PEDIDO A: Enumere todas as pessoas identificadas pelo nome próprio no excerto de origem.
PEDIDO B: Segundo o excerto de origem, em que ramos trabalhou Jean-Yves Ollivier nos seus negócios?

EXCERTO DE ORIGEM:
>>>>

Setembro de 1987. A pista do aeroporto internacional de Maputo é palco de uma inédita troca de prisioneiros na região mais a sul de África. O acordo que, no contexto da Guerra Fria e do isolamento crescente do regime do apartheid, se julgaria impossível culmina meses de negociações secretas entre países em guerra ou em ruptura total. Cuba e Estados Unidos, que também aqui disputam a sua influência, aceitam entrar no jogo.

Nos bastidores está um homem discreto. Muito poucos saberiam dizer quem ele é, nos meses e anos que se seguem. Porém, esta operação bem-sucedida poderia ter o seu nome: Jean-Yves Ollivier – ou “Monsieur Jacques”, como era conhecido este empresário francês nos canais diplomáticos dos países do Sul de África e na ligação entre estes e a França.

Jean-Yves Ollivier, 70 anos, só agora levanta o véu e se revela, no filme Plot for Peace (Complot para a Paz), de que é figura central. O documentário de 2013, co-realizado pelo espanhol Carlos Agulló e pela sul-africana Mandy Jacobson, que também é a produtora, correu festivais de cinema internacionais, onde venceu vários prémios – Palm Springs, São Paulo e Galway Film Leadh – e recebeu distinções e nomeações em muitos outros.

Ele próprio, no documentário, diz agir por conta própria, recusa a ideia de alguma vez ter sido um “enviado do poder” (de França ou de outro país) e desmente quem diz que ele é um “espião”. Em entrevistas recentes, garante que nunca na vida comprou ou vendeu armas, que os seus negócios começaram nos cereais em África e passaram depois para o petróleo. Aceitou fazer este filme seis meses depois de a co-realizadora bater pela primeira vez à sua porta.

“Ele quis deixar uma obra”, reflecte o historiador norte-americano Michael Ledeen, no documentário. Ledeen fala na qualidade de ex-conselheiro do Conselho para a Segurança Nacional dos EUA, sobre o empenho de Jean-Yves Ollivier em estabelecer pontes, talvez inspirado pela ideia de que “África é um sítio onde uma só pessoa pode fazer a diferença”.

<<<<

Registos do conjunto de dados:
>>>>

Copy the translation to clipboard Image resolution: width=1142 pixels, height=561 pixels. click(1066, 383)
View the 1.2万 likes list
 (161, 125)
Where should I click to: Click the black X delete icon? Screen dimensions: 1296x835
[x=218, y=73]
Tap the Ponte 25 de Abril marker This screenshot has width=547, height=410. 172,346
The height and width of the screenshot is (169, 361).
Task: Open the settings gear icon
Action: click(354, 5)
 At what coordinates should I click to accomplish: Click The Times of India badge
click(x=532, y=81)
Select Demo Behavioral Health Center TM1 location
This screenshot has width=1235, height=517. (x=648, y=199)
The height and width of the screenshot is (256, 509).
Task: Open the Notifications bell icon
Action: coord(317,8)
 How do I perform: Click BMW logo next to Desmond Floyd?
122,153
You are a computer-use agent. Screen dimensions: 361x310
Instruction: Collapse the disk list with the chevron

<<<<

RESPOSTA CORRETA A: Jean-Yves Ollivier, Carlos Agulló, Mandy Jacobson e Michael Ledeen.

RESPOSTA CORRETA B: Os seus negócios começaram nos cereais em África e passaram depois para o petróleo.